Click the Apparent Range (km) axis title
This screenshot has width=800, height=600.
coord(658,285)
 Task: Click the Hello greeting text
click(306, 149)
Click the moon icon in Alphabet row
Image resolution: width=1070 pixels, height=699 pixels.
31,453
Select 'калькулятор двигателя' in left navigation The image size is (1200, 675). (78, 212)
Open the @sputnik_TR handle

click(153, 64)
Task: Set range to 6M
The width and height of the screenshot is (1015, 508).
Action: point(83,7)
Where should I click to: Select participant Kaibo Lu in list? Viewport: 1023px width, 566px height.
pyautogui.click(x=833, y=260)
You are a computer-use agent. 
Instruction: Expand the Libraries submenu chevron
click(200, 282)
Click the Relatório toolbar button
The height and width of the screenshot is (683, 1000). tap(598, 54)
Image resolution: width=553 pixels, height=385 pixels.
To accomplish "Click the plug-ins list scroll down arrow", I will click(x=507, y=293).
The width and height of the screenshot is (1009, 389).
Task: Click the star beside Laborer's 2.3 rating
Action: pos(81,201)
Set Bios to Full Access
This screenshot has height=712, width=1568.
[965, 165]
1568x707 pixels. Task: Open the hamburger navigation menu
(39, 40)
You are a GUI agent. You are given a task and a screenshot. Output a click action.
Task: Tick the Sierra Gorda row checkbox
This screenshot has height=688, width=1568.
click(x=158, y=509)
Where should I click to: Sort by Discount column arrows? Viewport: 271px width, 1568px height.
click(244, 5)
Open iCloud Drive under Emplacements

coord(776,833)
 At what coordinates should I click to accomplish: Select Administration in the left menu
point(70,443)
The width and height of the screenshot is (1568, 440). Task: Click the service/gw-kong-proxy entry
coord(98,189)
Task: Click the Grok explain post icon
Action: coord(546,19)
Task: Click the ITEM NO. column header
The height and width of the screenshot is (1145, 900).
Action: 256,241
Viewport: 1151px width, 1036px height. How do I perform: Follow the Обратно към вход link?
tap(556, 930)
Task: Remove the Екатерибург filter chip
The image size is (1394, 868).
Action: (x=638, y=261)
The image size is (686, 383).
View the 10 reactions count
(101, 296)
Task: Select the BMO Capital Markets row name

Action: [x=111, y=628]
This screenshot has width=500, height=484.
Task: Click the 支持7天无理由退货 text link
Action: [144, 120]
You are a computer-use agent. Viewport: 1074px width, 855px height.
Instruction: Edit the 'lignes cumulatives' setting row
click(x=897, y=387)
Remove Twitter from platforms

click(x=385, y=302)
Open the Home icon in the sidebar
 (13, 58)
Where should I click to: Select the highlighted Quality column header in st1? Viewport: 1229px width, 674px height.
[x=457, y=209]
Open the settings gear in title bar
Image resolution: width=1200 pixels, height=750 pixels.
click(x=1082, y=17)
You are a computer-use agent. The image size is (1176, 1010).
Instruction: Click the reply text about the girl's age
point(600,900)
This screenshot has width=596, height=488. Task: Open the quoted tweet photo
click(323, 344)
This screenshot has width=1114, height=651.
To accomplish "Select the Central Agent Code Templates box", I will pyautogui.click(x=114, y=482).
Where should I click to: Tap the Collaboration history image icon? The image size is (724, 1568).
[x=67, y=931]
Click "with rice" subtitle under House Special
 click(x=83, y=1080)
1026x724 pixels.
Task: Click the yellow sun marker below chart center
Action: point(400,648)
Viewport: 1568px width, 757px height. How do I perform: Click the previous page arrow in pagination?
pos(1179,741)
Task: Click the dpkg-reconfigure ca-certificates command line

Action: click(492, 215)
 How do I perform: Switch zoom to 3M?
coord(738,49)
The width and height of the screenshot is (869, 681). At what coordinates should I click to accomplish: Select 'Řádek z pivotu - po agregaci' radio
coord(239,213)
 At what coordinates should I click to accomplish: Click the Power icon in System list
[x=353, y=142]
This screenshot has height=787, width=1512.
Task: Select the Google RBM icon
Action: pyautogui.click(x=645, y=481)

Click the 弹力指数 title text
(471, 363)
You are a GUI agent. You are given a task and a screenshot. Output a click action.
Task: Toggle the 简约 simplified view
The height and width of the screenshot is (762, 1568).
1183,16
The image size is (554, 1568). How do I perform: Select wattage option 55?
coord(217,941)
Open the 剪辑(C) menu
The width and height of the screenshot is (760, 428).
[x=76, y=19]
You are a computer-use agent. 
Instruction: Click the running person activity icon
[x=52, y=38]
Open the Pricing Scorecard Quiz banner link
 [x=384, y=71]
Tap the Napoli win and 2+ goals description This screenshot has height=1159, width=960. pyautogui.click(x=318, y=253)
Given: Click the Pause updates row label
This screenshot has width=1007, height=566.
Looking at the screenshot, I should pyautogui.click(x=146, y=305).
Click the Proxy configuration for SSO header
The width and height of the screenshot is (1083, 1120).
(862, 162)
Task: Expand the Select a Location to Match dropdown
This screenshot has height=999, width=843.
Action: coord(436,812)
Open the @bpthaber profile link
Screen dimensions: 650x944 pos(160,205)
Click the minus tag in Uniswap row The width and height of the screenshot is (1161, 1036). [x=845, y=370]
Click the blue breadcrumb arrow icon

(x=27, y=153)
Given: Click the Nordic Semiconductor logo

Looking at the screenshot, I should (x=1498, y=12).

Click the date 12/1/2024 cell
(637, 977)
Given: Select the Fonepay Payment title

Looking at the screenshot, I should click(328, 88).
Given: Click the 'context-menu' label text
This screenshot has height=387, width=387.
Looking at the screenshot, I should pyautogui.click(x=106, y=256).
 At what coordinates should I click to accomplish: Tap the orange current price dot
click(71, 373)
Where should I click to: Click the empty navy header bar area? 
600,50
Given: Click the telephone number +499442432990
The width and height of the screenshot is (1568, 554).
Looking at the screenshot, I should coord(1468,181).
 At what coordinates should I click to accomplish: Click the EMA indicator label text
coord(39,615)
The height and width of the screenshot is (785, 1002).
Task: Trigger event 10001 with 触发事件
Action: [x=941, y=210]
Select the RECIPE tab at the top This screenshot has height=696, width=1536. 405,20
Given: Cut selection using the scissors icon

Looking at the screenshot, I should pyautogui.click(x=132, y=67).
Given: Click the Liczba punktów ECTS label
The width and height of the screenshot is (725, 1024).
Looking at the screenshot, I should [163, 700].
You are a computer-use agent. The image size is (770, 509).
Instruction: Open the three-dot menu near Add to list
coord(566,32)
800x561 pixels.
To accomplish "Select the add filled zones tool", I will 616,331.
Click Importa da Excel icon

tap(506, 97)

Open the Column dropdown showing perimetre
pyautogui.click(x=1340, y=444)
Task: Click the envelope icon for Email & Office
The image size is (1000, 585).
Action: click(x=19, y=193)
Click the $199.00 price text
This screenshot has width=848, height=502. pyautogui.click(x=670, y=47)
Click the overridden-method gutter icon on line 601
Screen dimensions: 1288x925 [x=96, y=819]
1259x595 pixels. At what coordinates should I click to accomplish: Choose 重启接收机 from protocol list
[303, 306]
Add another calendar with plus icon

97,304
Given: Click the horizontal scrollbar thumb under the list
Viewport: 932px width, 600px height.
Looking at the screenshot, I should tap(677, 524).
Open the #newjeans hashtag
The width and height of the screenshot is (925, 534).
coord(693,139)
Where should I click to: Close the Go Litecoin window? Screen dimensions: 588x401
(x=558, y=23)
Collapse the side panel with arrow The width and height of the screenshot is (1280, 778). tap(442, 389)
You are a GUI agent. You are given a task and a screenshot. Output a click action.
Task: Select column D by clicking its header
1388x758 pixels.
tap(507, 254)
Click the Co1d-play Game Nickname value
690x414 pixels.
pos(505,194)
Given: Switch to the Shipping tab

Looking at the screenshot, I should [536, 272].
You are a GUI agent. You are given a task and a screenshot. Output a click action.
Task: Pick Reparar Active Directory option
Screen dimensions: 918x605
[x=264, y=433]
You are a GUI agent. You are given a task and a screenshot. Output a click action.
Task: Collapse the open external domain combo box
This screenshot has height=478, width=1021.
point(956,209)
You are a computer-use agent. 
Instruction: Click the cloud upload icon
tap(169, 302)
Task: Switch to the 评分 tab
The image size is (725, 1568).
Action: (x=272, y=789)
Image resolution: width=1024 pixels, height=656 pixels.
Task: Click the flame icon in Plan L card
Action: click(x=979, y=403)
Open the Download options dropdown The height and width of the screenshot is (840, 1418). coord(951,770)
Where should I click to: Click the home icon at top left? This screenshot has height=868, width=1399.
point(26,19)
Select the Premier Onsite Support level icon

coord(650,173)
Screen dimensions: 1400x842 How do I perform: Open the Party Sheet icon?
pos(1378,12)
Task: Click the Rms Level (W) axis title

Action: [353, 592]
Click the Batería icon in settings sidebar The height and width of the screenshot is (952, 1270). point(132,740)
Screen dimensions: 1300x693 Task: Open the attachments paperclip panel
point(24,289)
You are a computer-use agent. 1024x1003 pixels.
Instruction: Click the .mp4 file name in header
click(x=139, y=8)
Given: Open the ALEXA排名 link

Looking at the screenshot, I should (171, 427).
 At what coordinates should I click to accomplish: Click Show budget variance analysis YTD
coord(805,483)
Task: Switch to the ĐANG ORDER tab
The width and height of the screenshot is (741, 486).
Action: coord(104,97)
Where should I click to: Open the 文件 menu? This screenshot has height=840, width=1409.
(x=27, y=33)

────────

Wherever a line in the listing contains the word "Collapse", copy that line out.

Collapse the side panel with arrow The width and height of the screenshot is (1280, 778). tap(442, 389)
Task: Collapse the open external domain combo box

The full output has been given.